Mix well so that no lumps are formed and the batter is of pouring consistency.
Allow batter to rest for an hour.
Grease the cake pan and set aside.
In the saucepan heat about one cup of water on medium high heat. Water should just touch the cake rack. This will be used to steam the dhoklas.
After water is boiling, turn down the heat to medium.
Add fruit salt (Eno) to the batter, and mix well. The batter will foam up.
Quickly pour batter into a greased cake pan.
Next place cake pan into the saucepan over the cake rack.
Cover the saucepan. Steam for about 10 minutes on medium heat.

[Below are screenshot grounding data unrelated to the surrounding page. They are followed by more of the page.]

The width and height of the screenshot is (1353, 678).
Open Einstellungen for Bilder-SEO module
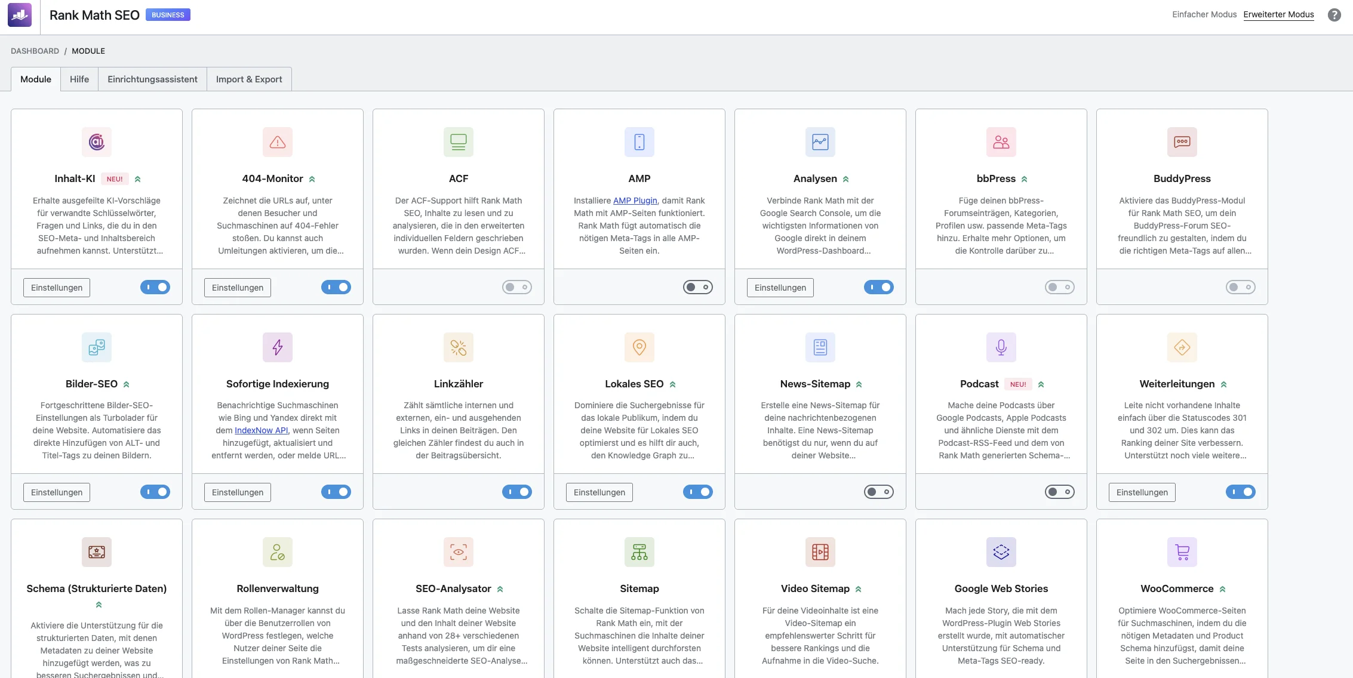(57, 492)
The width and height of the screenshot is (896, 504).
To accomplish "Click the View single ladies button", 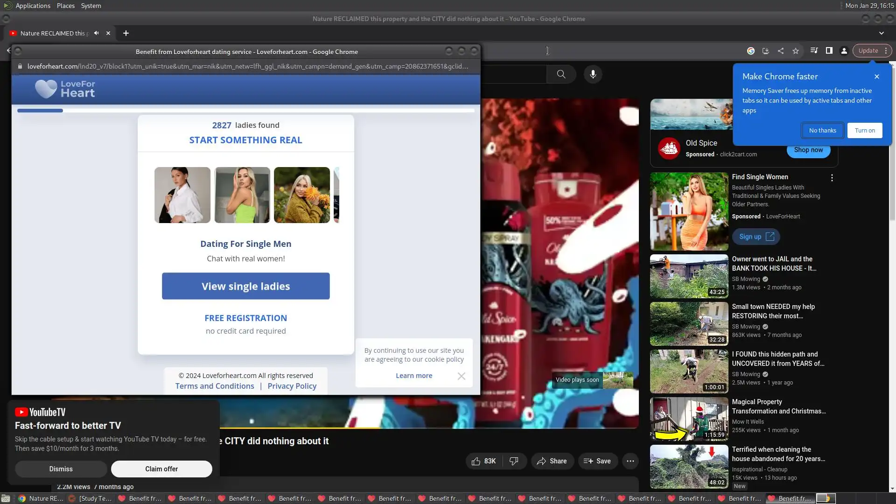I will (245, 286).
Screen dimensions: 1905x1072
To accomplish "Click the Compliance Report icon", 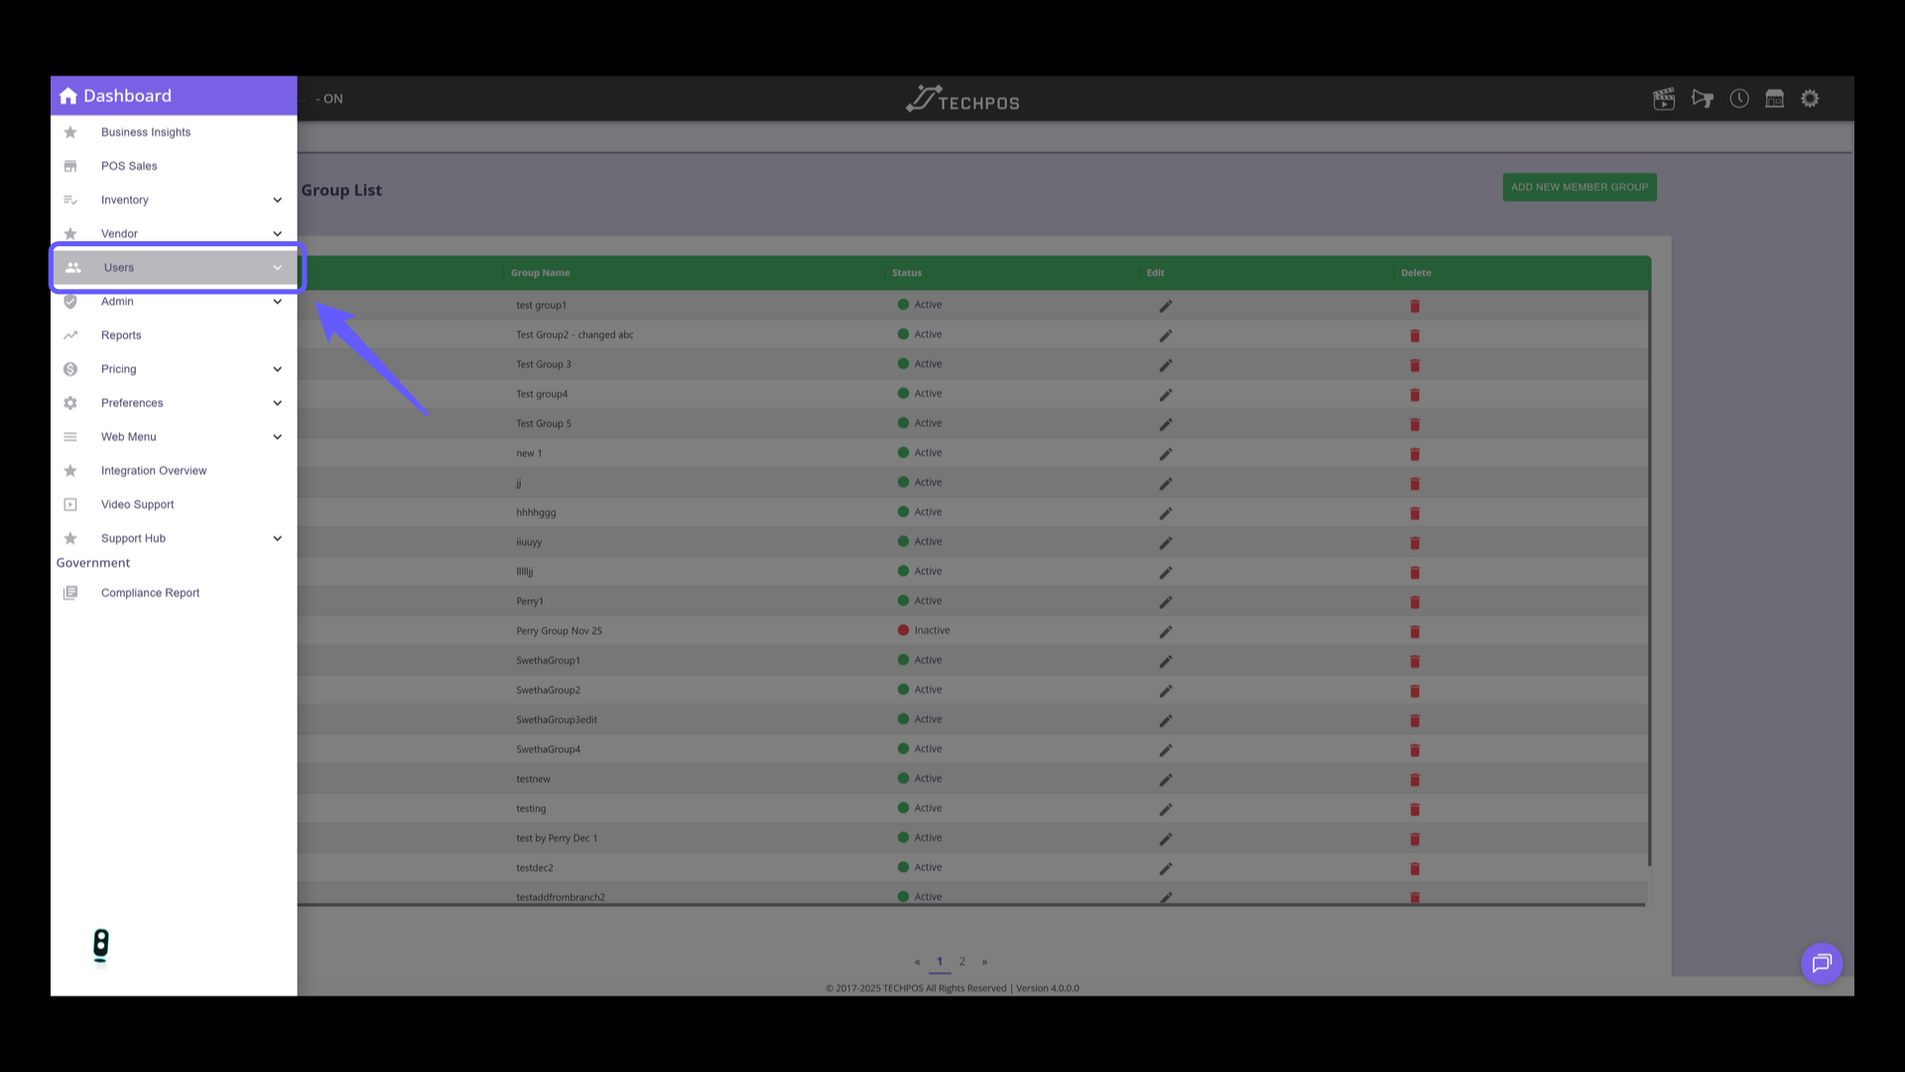I will pyautogui.click(x=70, y=593).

Check Dhokla with a knife. If the knife comes out clean, dhokla is ready.
Turn of the heat and remove the cake pan from saucepan.
Let it cool to room temperature, then cut into triangle or square shapes.
Prepare the seasoning:
Heat the oil in a small pan on medium heat.
Add mustard seeds after seeds cracke add green chili stir for few seconds.
Pour seasoning over the Dhokla. Serve with green chutney.
Dhokla can be refrigerated for a few days. Before serving, heat Dhokla in a microwave or heat over steam.